15
Crazed
5y

We need to normalize not being a passionate CS guru. You can be good at your job and not have passion for it. You don't have to dedicate your life to your career in every facet.

I don't expect plumbers to sit around their house all day during their free time hooking up water lines. Why is it expected that I'm always reading some dev book or learning some new framework or reading some tech blog?

I do other shit, and that's fine. My job earns me a paycheck and I'll improve on the clock, and when I walk out at the end of the day I leave that shit there.
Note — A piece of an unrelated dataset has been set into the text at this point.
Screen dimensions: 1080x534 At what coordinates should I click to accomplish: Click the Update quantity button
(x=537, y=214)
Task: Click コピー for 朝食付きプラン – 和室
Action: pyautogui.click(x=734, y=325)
At most I might converse with you informally about tech but I'm not going to spend my little free time going to meetups and pretending like I care more than I do. If you do that's great, but I'm not you and that's fuckin fine too.

Comments
  • 2
    Amen
  • 3
    You don't apply programming concepts to every single thing you do in real life?

    You heretic!
  • 2
    I find your lack of dedication disturbing. Nah jk. Sure if it the interest doesnt come on its own then its just wasted time. Still, find your guru thing.
  • 1
    Totally relatable. On the other hand, the people who are really good are mostly those who do all that shit. But not to make a career - it's genuine interest because they made a job out of their passion.
  • 1
    @Fast-Nop yeah that's fine, I totally expect the top developers in the world to be such because it's in their soul. But I think that's too extreme for your average programmer, or even someone who is just regular old good. I think it should be encouraged to just be good at what you do without dumping all your attribute points into career you know? Lol
  • 0
    @Crazed I think it's a relationship of supply, demand and price. Other factors being equal, a "just good" dev is worth less money because he has less to offer.
  • 0
  • 0
    Yeah, a top-tier dev probably does all that stuff.

    However, most companies probably do not really need top-tier devs. I feel that's a massive oversight in our industry - deciders make tech choices based on what's hip at the moment, not on what is really required, to pull off that really hip stuff you need more competent coders than would be needed to solve your actual problem, and this will create a much more complex architecture than neccessary. This will in turn increase the burden on deployment and maintenance.

    And at the end of the day, most companies seem to be unwilling to really fork out the cash to hire just the top-tier coders required for such architecture (plus there's not an endless supply of top-tier coders). So most projects end up with sky high aspirations and maybe (when lucky) some top-tier coders that are constantly frustrated because mid-tier developers merely fumble around in the code to the best of their abilities.

    Whatever happened to KISS?
  • 0
    But do you enjoy your job?
  • 1
    @Hazarth eh. I enjoy the pay and working with intelligent and talented people, and improving my skills. But formal devwork / business requirement are more of a necessary evil.